## Begin DOCUMENT SEGMENT
Why Time Isn’t Base-10 (and Why It Could Be)

Students sometimes wonder, "Why doesn't the metric system have base-10 time?" It’s a great question, and an entirely reasonable one. If length, mass, and temperature all follow powers of ten, why does time stubbornly cling to 60s and 24s? Let’s explore the issue.

Why we don’t use base-10 time (also known as decimal time)

Base-60 (used for minutes and seconds) is advantageous because 60 is highly divisible. It has many whole-number factors (1,2, 3, 4, 5, 6, 10, 12, 15, 20, and 30), so common fractions like 1/2, 1/3, or 1/4 convert cleanly without repeating decimals. Similarly, dividing the day into 24 hours is useful because 24 is also highly divisible (by 1, 2, 3, 4, 6, 8, 12), allowing the day to be split evenly into halves, thirds, quarters, and other practical segments. Compared to base-10, which divides cleanly only by 2 and 5, the 60/24 system is much better for flexible, precise time division.

But the main reason is primarily about history, not logic. These choices originate from ancient civilizations, such as the Babylonians and Egyptians, who selected numbers with many factors to simplify calculations and daily timekeeping. When mechanical clocks developed, the system became locked in place.

There was an attempt to change it. During the French Revolution, reformers introduced decimal time, but it failed. People didn’t want to relearn their daily rhythms, and the practical benefits weren’t compelling enough at the time. Since railroads, commerce, and science had already synchronized around the 24-hour day, the cost of switching became enormous.

In short: base-10 time lost not because it was wrong, but because it would have been difficult to adopt when the metric system was developed during the 1790s.

Why we should still consider base-10 time

Despite tradition, the idea remains attractive.

First, conceptual consistency. The metric system is elegant because everything scales by tens. Time is the odd one out, forcing students to juggle 60s and 24s alongside meters and kilograms.
## End DOCUMENT SEGMENT
● **SET OF TASKS**
[A] Reproduce part of the base-10 time article word for word: begin at the words "There was an attempt" and stop after the words "switching became enormous.".
[B] Answer these questions from the base-10 time article:
(i) Which ancient civilizations does it name as the source of the 60 and 24 choices?
(ii) During what period did reformers introduce decimal time?
(iii) Which two numbers does it say base-10 divides cleanly by?
The material after the base-10 time article is separate from it.
## Begin DATA SHOWN
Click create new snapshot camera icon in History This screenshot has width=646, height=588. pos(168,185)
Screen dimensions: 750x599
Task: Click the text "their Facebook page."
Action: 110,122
## End DATA SHOWN
● **THE RESPONSES**
[A]
There was an attempt to change it. During the French Revolution, reformers introduced decimal time, but it failed. People didn’t want to relearn their daily rhythms, and the practical benefits weren’t compelling enough at the time. Since railroads, commerce, and science had already synchronized around the 24-hour day, the cost of switching became enormous.

[B]
(i) The Babylonians and Egyptians
(ii) The French Revolution
(iii) 2 and 5